What Are You Reading? November 23, 2011

Just finished

Nothing this week

Now reading

God’s Arbiters:Americans and the Phillippines: 1898-1902 by Susan K. Harris. I am only a few pages into this book, but it looks good. It is an advance copy sent to me by the publisher, with rather fortuitous timing since Cryptonomicon deals a lot with the Philippines, and Mr. Speaker deals with the same time period, and I just finished The War Lovers, which is about the other part of the Spanish American war – the part that was fought in Cuba.

The Invention of Air: A Story of Science, Faith, Revolution, and the Birth of America by Steven Johnson. A biography of Joseph Priestly and his times. Really just started, but Johnson writes very well and it’s a fascinating period

Year’s Best Science Fiction ed. by Gardner Dozois. My favorite of the annual collections of SF

The Beginning of Infinity by David Deutch. Deutch has ideas. LOTS of ideas. About everything – science, religion, philosophy, ecology and on and on. Fascinating reading.

Taking Sudoku seriously: The math behind the world’s most popular puzzle by Jason Rosenhouse and Laura Taalman

The publishers sent me a reader’s copy of this.
At one level, a lot of people say Sudoku is not a math puzzle – because you could just as easily use letters instead of numbers. But the authors know this just means Sudoku is not an arithmetic puzzle, and they also know that arithmetic really doesn’t have that much to do with math. Unfortunately, the copy I got is in black and white, which makes certain parts almost meaningless; they will send me a color version in a few months.

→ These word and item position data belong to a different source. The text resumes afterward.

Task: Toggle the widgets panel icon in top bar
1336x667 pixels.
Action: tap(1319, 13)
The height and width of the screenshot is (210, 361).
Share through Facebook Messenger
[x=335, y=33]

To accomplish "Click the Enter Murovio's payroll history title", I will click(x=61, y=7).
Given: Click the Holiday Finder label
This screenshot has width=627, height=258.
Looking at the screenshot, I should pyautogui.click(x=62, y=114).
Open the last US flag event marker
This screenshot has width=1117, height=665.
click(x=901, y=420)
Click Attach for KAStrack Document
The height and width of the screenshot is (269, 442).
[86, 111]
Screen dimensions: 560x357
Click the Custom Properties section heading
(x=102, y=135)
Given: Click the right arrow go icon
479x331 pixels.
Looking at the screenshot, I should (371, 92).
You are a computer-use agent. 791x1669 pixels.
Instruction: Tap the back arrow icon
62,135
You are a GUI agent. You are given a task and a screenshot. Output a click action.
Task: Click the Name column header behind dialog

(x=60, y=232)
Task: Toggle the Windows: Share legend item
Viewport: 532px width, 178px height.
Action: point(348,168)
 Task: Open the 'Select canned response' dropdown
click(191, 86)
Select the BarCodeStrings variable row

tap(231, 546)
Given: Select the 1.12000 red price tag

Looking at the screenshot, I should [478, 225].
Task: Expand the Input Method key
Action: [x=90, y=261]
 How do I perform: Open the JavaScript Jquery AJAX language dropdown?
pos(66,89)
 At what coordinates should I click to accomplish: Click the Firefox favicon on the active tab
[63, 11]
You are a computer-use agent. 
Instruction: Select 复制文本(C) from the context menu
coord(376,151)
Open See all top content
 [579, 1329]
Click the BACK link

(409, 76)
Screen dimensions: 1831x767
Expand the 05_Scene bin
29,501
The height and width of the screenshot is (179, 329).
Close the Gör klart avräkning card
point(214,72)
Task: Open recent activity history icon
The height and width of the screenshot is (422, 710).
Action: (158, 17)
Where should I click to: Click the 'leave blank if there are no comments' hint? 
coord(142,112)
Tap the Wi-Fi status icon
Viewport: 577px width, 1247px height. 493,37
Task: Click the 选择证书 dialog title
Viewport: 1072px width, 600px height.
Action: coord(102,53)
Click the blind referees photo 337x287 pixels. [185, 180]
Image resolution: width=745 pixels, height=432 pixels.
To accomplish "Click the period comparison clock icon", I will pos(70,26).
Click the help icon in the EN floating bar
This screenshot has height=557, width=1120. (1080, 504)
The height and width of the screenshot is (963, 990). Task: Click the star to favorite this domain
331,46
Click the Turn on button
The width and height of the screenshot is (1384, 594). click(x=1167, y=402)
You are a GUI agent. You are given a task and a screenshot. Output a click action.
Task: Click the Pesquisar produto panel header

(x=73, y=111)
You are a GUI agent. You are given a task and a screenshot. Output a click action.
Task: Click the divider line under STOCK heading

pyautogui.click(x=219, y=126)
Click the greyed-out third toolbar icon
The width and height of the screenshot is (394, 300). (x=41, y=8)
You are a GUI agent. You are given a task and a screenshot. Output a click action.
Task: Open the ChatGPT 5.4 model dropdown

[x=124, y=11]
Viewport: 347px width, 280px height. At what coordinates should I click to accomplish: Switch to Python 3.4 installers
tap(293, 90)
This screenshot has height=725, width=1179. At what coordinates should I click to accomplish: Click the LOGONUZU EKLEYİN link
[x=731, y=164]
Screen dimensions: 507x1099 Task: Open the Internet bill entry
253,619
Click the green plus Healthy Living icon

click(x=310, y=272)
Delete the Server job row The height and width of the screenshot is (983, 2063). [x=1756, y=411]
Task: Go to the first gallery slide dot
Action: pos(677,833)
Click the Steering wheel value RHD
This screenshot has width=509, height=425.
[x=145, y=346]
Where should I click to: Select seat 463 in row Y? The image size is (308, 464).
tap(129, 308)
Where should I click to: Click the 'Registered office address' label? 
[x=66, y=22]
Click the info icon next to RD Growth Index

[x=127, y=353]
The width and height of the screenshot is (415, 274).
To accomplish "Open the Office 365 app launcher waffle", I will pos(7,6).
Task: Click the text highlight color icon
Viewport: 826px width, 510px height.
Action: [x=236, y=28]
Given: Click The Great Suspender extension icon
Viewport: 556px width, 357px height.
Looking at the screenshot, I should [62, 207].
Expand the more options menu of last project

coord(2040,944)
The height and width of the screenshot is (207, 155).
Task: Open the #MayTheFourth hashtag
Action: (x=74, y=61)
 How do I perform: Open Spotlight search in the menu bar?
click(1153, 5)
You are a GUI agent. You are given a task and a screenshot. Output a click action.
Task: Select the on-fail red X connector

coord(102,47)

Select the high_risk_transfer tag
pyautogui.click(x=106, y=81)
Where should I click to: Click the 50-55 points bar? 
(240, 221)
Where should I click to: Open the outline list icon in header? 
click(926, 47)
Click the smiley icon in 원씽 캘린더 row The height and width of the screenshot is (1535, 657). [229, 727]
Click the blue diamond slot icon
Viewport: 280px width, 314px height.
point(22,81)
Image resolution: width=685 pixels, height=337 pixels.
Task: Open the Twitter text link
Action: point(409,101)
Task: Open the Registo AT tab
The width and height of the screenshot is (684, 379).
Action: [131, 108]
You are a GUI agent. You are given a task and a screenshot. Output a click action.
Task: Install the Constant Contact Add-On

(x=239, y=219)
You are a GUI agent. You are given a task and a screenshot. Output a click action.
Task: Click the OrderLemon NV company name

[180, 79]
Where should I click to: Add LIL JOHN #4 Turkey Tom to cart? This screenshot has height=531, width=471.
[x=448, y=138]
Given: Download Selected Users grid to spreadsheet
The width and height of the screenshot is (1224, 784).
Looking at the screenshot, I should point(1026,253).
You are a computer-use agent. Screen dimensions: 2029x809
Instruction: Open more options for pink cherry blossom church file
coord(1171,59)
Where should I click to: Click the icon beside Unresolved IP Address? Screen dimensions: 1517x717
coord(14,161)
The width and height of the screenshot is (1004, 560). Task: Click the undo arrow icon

The Better Angels of our Nature: Why Violence has Declined by Steven Pinker.
An astonishingly erudite writer, Pinker draws on fields from history to psychology to anthropology to primatology to first show that, at almost every time scale, violence has declined over time; then he explains why this is so.

Just started
The Diamond Age by Neal Stephenson. I am re-reading this. SF, set in a future in which mankind is divided into phyles, which are sort of like castes but not quite as set in stone. This is the story of a lower-phyle girl who obtains a book intended for an upper-phile girl. Stephenson is always interesting.